Re: Mixing OO and DB
From: Bob Badour <bbadour_at_pei.sympatico.ca>
Date: Wed, 14 May 2008 23:51:45 -0300
Message-ID: <482ba547$0$4046$9a566e8b_at_news.aliant.net>
>
>
> It's interesting that the self-aggrandizing ignorant should mention
> minimum spanning trees. Creating a generic procedure for calculating
> minimum spanning trees in SqlServer is on my to-do list as I write.
>
> If one studies the algorithms for minimum spanning trees, one quickly
> sees the task involves no traversals whatsoever. In fact, one generally
> creates the MST as a precursor to some sort of traversal, and the
> algorithms themselves are specified in terms of sets, which makes them
> ideal for implementing relationally.
>
> At the moment, I lean toward Kruskal's algorithm. Mostly, I just don't
> understand Chazelle's algorithm well enough, and I don't have the
> patience to hunt down the remaining details. Plus, it is difficult to
> tease out how Chazelle's approximations might interact with dynamic cost
> functions.
>
> The algorithm relies on a disjoint-set structure, which is just a tuple
> really. One would start by initializing a set of these structures with
> an element for each vertex. Hmmmm... a set of tuples... hmmmm... I
> wonder what sort of variable I could use to hold a set of tuples... I
> think I will use a relvar.
>
> For a general solution we need to associate a cost with each edge.

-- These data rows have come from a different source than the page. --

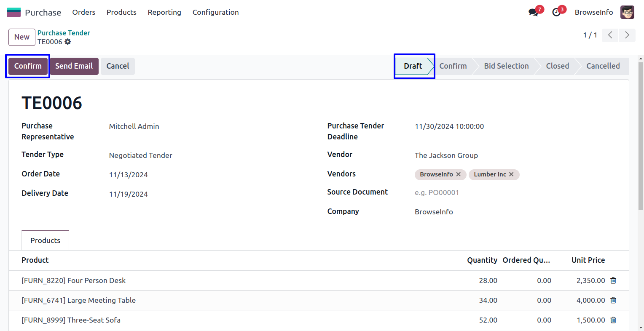Screen dimensions: 644x331
Task: Switch to the Products tab
Action: pos(45,240)
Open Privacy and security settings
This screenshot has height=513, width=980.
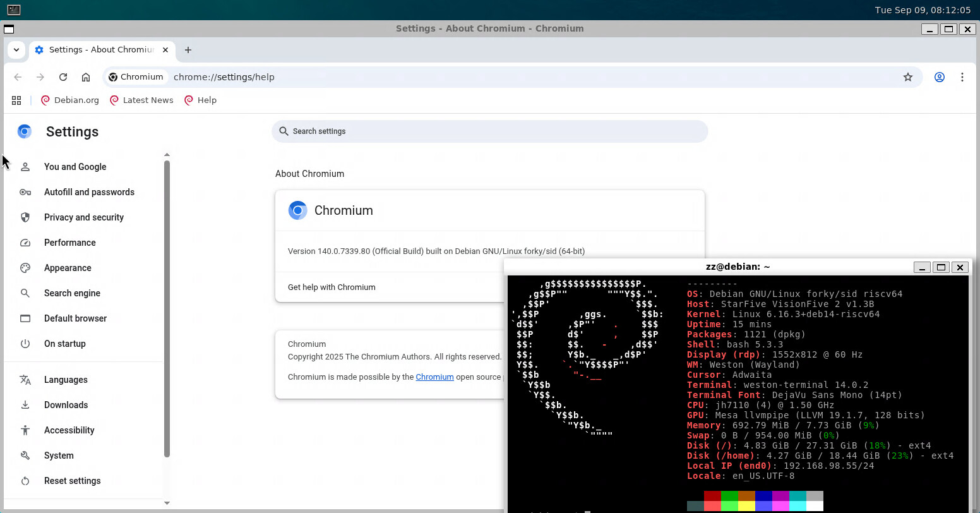(x=83, y=217)
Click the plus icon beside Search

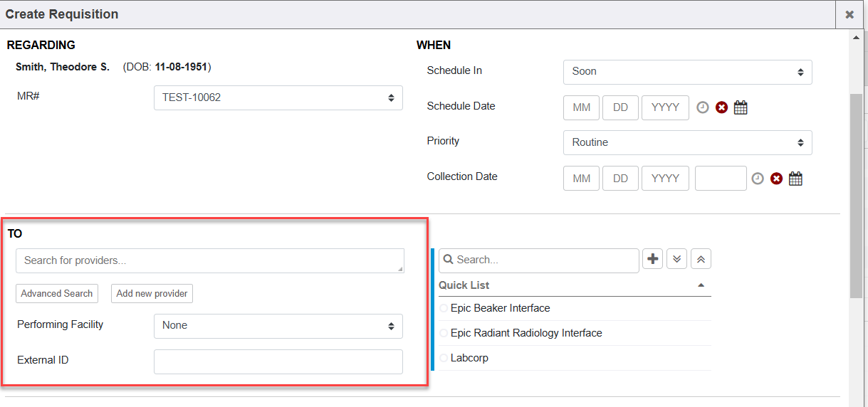point(652,259)
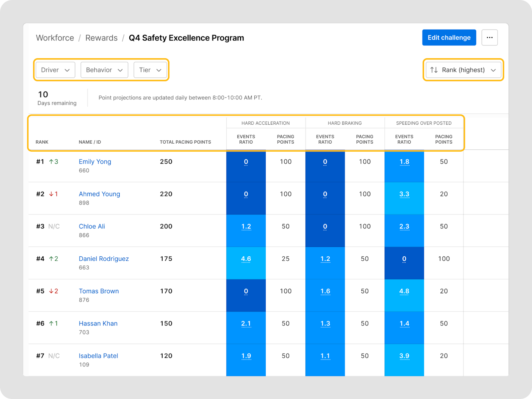Click Daniel Rodriguez's 4.6 hard acceleration cell
The height and width of the screenshot is (399, 532).
[246, 259]
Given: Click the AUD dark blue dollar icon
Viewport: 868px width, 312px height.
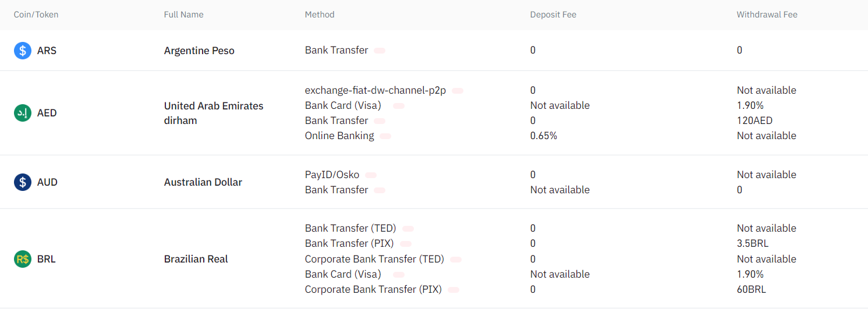Looking at the screenshot, I should [23, 182].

> Hmmmm... an edge and a cost... hmmmm... I think I will use a tuple for
> each of those and a relvar for the entire set once again.
>
> For the result, we need a set of edges. I think I will use a relvar for
> that too.
>
> Once we initialize these relvars, the algorithm is quite simple:
>
> While our edge-cost relation has at least one tuple:
> Choose one of the edges with the minimum cost.
> Perform a disjoint-set union on the two vertexes joined by the edge.
> Insert the edge to the MST result relvar.
> Delete all edges from the edge-cost relvar
> where the disjoint-set find places them in the same set.
> Done.
>
> The general solution on my to-do list is a little more complicated
> because the cost function can be dynamic. There has to be another step
> in the loop to re-evaluate the costs for any edges where the cost might
> change.
>
> [topmind's somewhat less informed response snipped]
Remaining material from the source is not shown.